Should You Remove All Fallen Leaves From Your Garden?
The Verdict: Busted. Fallen leaves are one of the best free resources your garden produces. Removing them all wastes organic matter and harms soil life.
Why People Believe This
Tidiness runs deep in garden culture. A "clean" garden with bare soil looks cared for, while a layer of fallen leaves can look neglected. There are also legitimate concerns about disease: if a plant had fungal problems, its fallen leaves can harbor spores. But the solution is targeted removal of diseased material, not a scorched-earth approach to every leaf that hits the ground.
What the Research Says
UC ANR and the UC Master Gardener Program actively encourage leaving fallen leaves in garden beds as mulch. Decomposing leaves feed earthworms and soil microorganisms, improve soil structure, add organic matter, retain moisture, and moderate soil temperature. A UC Davis study on urban landscape waste found that leaf litter supports a diverse community of decomposers that contribute to long-term soil fertility.

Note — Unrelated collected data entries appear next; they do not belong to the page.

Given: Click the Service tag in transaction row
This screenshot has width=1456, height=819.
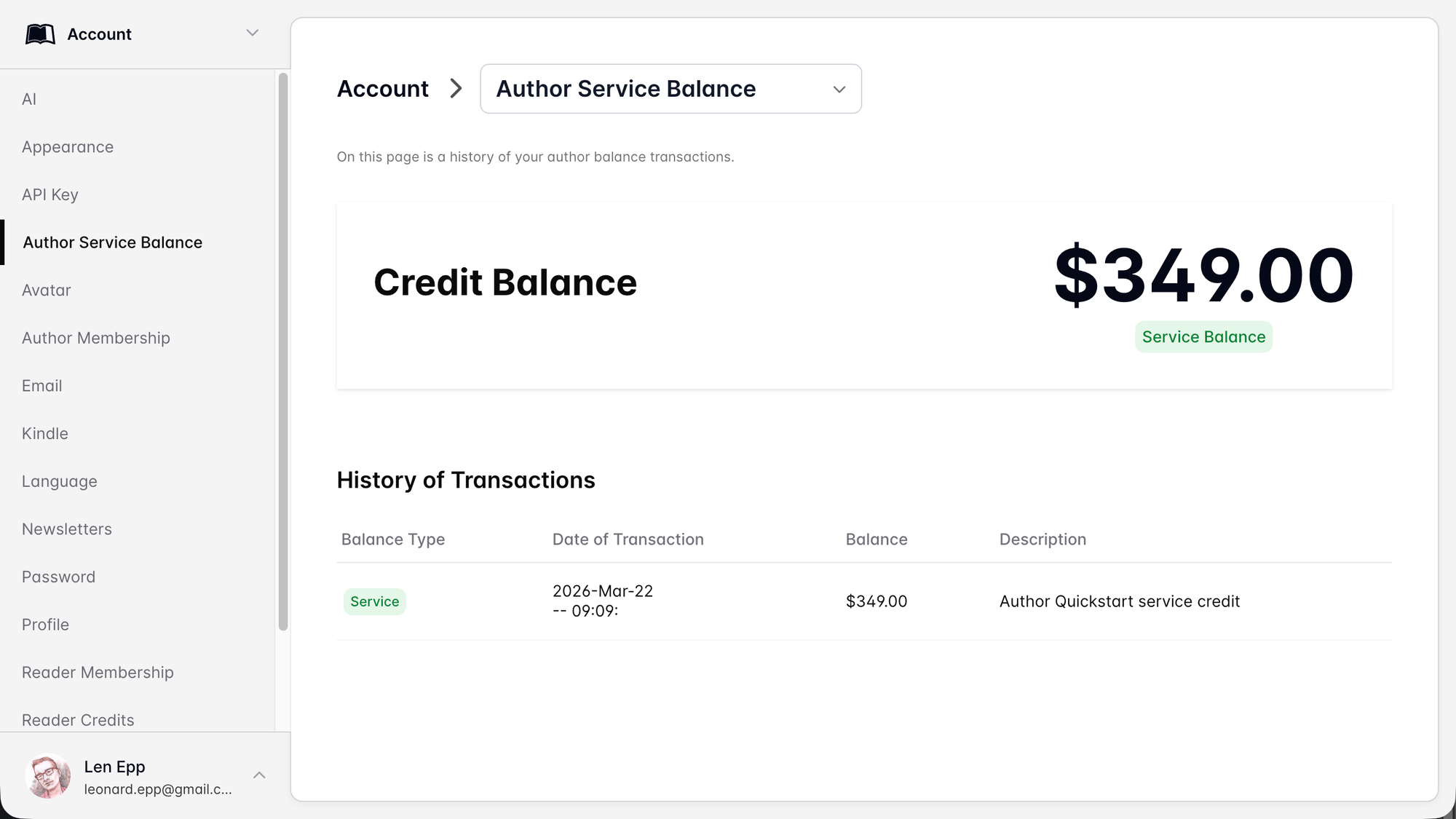Looking at the screenshot, I should coord(375,602).
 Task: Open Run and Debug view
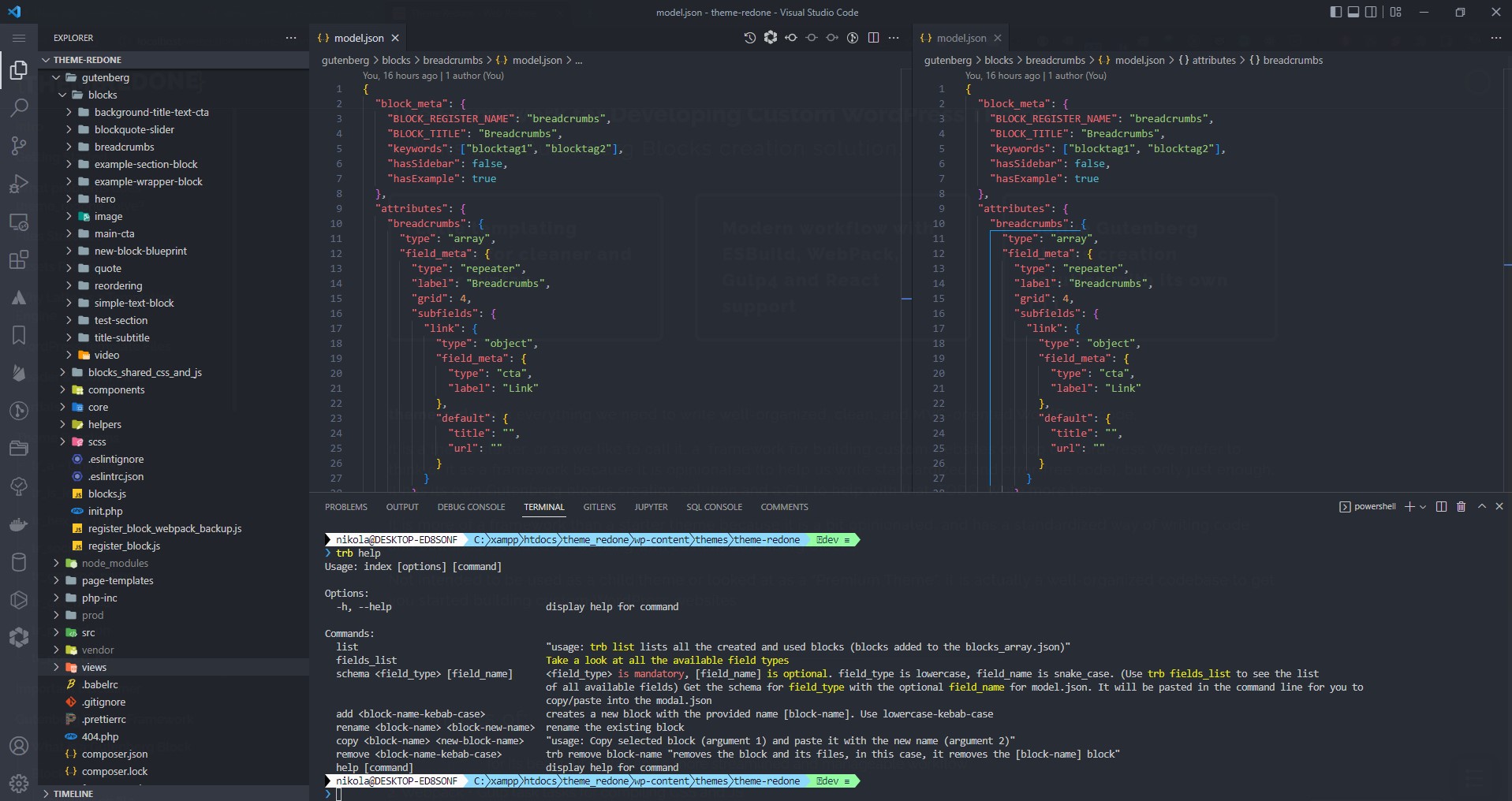click(x=19, y=184)
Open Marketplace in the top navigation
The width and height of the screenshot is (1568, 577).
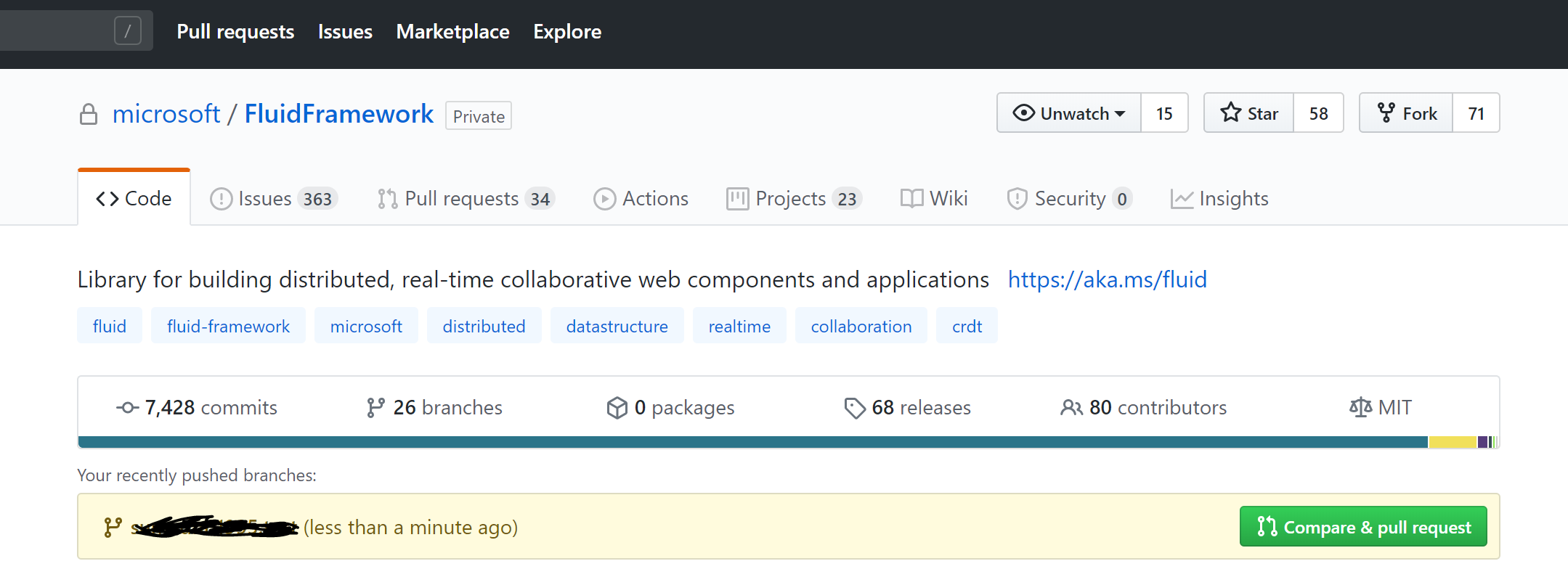[x=452, y=32]
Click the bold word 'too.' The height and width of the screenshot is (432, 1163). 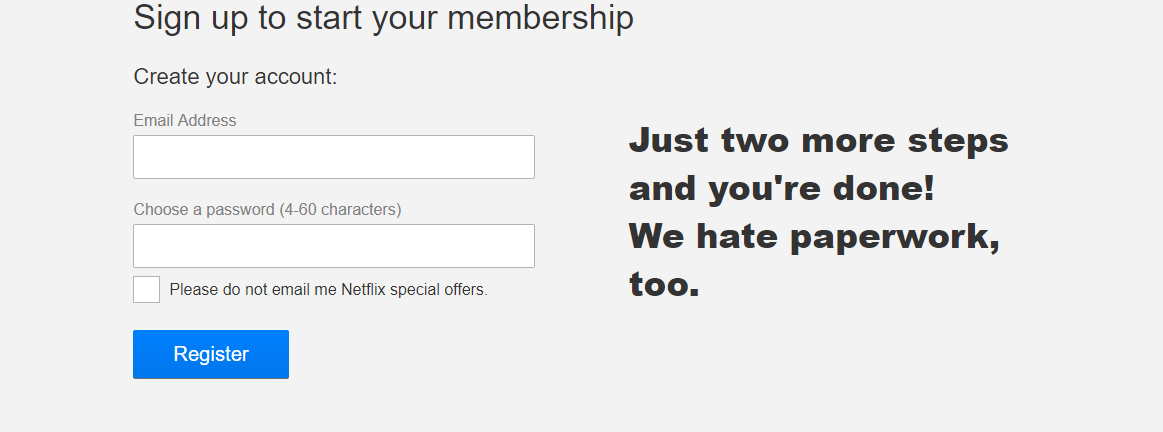665,284
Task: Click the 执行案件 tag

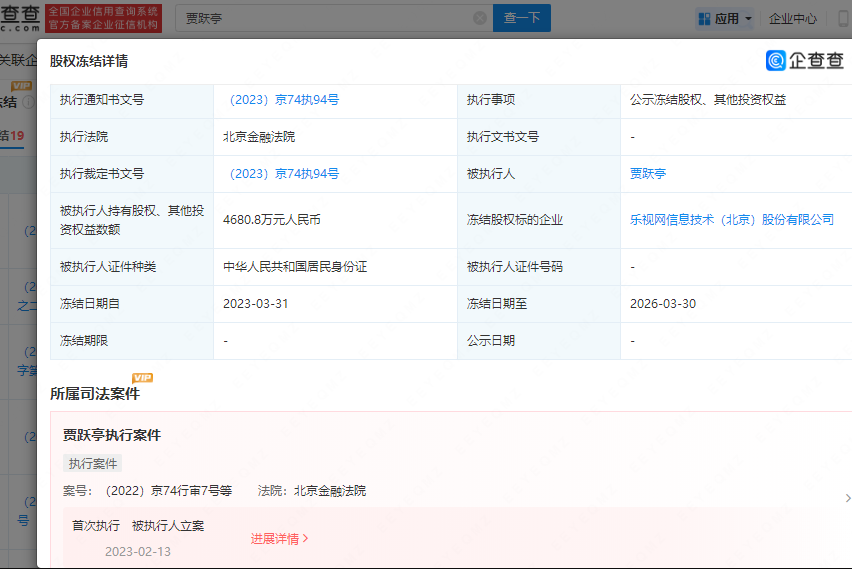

The Xerces Society has highlighted another critical reason to leave leaves: they provide overwintering habitat for beneficial insects, including native bees, predatory beetles, and butterfly pupae. In Santa Cruz County, where our mild winters allow year-round soil biology activity, a layer of fallen leaves is essentially a slow-release fertilizer and a beneficial insect hotel rolled into one. Removing it all and bagging it for the landfill is throwing away garden gold.
What to Do Instead
Leave whole or shredded leaves as mulch in garden beds, around fruit trees, and in perennial borders. A layer 2 to 3 inches deep is ideal. If you have heavy leaf drop that smothers your lawn, rake leaves off the grass and move them onto your beds or into your compost pile. The one exception: remove fallen leaves from plants that had significant fungal disease (like peach leaf curl or apple scab) to reduce reinfection. Shred large leaves with a mower to help them break down faster and prevent matting.
This week: Instead of bagging your next batch of fallen leaves, spread them as mulch around one tree or garden bed 2 to 3 inches deep.
For more on building healthy soil, check out our free Soil Health Guide at Your Garden Toolkit.
Frequently Asked Questions
Should I rake up and remove all the fallen leaves in my garden?
No. Fallen leaves are free mulch and slow-release fertilizer. Removing them all wastes organic matter and removes habitat for beneficial insects.
What are the benefits of leaving fallen leaves in beds?
Decomposing leaves feed earthworms and soil microbes, improve soil structure, retain moisture, moderate soil temperature, and shelter overwintering native bees, beetles, and butterfly pupae.
When should I remove fallen leaves?
Remove leaves only from plants that had significant fungal disease, like peach leaf curl or apple scab, to reduce reinfection. Otherwise leave them in place.
How should I use leaves as mulch?
Spread whole or shredded leaves 2 to 3 inches deep in beds and around trees. If they smother your lawn, rake them onto beds or into the compost, and shred large leaves with a mower so they break down faster.